HHS also provided 20 FAQs on preventive care, including U.S. Preventive Services Task Force (USPSTF) recommendations, out-of-network services, women’s health and immunizations.
- Plans cannot impose cost sharing for the cost of polyp removal during a routine screening colonoscopy.
- Plans must cover, without cost sharing, genetic counseling and breast cancer susceptibility gene (BRCA) testing, if appropriate.
- Plans can use reasonable medical management techniques to require multiple prevention and screening services at a single visit; multiple visits for separate services are not required.
- Although only one annual well-woman preventive care visit is to be covered without cost sharing, if additional visits are clinically necessary to obtain all needed preventive services, those visits must also be covered without cost sharing, subject to reasonable medical management.
- For most women age 30 and older, high-risk Human Papilloma Virus (HPV) DNA testing does not need to be covered more frequently than every three years.
- Plans can cover a generic contraceptive drug without cost sharing and require cost sharing for equivalent branded drugs, unless the brand name is medically necessary per health care professional clinical judgment.
- Unless prescribed by a health care professional, plans do not have to cover over-the-counter contraceptive methods (e.g., sponges and spermicides).
- Plans do not have to cover contraception for men (e.g., condoms and vasectomies).
- Plans must cover, without cost sharing, Federal Drug Administration (FDA)-approved intrauterine devices and implants when prescribed by a health care professional.
- Plans can use reasonable medical management techniques to determine frequency, method, treatment, or setting regarding lactation counseling and breastfeeding equipment and supplies.

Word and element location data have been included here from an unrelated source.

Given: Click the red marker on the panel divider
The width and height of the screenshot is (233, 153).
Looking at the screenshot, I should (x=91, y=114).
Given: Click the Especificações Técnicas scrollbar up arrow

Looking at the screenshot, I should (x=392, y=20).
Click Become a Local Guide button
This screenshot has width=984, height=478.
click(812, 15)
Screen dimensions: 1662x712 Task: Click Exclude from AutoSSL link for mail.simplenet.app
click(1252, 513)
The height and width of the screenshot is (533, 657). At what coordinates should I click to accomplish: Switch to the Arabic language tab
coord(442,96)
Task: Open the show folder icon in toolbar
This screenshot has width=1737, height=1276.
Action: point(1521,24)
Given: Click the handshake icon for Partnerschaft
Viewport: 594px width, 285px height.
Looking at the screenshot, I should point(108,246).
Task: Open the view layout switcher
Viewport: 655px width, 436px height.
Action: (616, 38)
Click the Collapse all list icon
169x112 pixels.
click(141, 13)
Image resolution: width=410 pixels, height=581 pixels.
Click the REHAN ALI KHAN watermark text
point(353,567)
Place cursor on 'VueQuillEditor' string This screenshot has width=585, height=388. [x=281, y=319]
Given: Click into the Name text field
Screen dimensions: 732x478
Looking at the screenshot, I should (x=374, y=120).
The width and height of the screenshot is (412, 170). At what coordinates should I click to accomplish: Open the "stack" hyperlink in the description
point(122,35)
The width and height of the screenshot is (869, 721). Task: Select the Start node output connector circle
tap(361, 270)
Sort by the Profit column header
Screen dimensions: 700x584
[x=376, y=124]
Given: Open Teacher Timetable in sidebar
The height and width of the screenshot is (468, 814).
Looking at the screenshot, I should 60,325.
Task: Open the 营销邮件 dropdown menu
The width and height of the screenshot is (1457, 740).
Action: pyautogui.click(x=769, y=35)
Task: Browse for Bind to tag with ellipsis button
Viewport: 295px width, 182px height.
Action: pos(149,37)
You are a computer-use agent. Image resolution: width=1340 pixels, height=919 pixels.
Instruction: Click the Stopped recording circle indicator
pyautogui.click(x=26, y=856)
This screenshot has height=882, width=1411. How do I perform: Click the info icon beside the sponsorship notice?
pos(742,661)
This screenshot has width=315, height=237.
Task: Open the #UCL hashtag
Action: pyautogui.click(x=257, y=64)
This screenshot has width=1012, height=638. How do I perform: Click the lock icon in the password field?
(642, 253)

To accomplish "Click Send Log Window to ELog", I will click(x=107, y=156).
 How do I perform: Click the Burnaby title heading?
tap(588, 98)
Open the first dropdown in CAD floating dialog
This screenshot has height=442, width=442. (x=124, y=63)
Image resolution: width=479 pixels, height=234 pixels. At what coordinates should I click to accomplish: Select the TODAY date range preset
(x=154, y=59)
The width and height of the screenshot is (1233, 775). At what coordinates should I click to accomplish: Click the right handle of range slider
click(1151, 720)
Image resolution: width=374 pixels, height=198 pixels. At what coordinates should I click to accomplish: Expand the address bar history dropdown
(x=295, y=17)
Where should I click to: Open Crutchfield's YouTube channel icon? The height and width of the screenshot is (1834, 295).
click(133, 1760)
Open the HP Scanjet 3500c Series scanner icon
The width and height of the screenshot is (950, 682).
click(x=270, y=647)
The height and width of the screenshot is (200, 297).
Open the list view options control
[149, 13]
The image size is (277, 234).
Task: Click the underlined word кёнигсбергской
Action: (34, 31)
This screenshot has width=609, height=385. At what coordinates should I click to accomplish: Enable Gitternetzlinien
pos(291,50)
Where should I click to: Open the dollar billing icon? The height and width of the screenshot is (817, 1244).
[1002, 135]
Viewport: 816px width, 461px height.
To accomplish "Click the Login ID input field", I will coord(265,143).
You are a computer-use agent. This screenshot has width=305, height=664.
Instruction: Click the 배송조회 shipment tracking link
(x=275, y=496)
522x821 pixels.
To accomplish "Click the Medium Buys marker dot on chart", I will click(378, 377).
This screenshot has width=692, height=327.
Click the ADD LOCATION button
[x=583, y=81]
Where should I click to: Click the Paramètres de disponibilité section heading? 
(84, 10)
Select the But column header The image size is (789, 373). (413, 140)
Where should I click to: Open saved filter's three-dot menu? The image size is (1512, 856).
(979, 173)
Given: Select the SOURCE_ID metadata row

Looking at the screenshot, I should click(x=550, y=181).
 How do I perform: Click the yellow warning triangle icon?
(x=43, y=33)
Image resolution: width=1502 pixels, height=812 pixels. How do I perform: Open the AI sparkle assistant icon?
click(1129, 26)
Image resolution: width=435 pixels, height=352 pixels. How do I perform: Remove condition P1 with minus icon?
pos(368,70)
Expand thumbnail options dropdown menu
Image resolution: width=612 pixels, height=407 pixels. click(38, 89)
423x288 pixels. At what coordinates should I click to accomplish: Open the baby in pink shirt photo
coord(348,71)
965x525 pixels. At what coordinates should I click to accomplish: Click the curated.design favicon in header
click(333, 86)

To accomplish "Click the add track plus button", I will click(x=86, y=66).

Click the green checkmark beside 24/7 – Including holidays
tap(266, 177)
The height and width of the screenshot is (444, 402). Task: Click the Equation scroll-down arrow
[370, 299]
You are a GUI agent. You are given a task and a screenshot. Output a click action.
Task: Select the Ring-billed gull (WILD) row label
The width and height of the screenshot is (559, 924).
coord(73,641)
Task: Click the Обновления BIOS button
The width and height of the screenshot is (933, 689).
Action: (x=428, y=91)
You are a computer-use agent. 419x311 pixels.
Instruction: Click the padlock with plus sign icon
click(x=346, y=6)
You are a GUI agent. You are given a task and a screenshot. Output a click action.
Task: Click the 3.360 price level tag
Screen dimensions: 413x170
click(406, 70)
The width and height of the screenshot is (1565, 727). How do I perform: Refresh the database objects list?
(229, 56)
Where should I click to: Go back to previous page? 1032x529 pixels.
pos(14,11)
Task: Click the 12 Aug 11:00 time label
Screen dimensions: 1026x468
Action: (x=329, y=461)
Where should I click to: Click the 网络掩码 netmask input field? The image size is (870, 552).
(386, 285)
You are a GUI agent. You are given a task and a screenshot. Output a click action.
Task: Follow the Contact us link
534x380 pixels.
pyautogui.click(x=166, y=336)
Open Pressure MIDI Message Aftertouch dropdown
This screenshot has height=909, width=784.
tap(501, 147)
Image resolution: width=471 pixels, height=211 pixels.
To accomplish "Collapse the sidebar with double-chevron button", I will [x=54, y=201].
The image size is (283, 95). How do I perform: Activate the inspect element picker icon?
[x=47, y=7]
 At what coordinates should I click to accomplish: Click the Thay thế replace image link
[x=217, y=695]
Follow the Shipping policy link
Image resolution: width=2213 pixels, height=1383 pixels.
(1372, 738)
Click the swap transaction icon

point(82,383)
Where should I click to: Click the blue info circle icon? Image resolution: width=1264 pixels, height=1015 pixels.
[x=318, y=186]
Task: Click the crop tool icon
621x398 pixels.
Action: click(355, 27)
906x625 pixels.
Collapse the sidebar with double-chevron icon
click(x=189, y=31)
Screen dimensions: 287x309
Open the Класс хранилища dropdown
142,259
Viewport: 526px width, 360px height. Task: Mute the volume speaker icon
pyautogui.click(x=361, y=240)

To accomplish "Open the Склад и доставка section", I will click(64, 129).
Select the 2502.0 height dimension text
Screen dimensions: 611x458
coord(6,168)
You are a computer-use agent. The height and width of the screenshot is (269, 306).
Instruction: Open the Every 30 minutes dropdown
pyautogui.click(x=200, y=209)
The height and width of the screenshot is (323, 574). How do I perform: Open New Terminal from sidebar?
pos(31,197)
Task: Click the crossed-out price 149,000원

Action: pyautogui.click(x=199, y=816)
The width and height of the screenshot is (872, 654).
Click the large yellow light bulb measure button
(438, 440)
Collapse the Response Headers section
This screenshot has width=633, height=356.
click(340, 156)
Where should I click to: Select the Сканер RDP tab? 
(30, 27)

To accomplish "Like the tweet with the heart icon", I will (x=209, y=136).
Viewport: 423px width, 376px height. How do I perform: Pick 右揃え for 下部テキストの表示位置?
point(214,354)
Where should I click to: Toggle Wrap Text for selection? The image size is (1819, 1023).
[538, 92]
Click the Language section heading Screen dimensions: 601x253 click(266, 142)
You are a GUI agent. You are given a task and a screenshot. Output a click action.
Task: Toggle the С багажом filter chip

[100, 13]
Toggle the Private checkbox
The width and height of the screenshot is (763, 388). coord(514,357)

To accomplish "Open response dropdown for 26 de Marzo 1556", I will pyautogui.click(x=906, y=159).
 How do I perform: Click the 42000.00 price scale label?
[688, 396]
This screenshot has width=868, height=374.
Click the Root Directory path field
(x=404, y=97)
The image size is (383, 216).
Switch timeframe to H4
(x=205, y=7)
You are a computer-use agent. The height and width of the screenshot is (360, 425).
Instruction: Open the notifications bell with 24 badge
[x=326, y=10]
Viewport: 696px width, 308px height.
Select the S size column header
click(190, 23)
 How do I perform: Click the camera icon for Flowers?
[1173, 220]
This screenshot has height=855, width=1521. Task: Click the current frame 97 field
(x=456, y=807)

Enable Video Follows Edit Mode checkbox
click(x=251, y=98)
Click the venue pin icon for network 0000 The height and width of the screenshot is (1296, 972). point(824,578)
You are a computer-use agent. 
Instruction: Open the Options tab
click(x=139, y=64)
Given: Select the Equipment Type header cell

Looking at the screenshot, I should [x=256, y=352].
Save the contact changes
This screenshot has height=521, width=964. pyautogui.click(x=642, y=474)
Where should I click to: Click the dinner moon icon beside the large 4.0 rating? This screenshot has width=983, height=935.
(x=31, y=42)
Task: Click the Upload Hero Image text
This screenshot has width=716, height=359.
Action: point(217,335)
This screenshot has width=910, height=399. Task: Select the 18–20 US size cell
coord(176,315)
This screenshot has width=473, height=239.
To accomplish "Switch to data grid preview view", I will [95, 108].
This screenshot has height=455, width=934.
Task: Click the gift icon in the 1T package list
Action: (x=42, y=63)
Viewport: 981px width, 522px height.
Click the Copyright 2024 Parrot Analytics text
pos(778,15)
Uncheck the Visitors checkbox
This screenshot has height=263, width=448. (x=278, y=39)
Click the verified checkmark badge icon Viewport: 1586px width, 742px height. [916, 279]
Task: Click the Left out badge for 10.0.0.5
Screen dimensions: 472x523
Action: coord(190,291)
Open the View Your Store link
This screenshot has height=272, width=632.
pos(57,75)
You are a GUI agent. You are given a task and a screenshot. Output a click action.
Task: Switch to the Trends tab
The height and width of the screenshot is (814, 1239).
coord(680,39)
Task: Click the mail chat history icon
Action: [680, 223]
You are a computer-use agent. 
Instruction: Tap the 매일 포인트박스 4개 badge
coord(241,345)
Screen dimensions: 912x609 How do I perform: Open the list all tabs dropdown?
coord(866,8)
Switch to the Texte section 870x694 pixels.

- If an in-network health care professional is not available for one of the recommended preventive services, the plan must cover the out-of-network service without cost sharing.
- If the Advisory Committee on Immunization Practices (ACIP) makes a vaccine recommendation for individuals rather than an entire population, and a health care professional prescribes the vaccine consistent with ACIP recommendations, plans must cover the vaccine without cost sharing.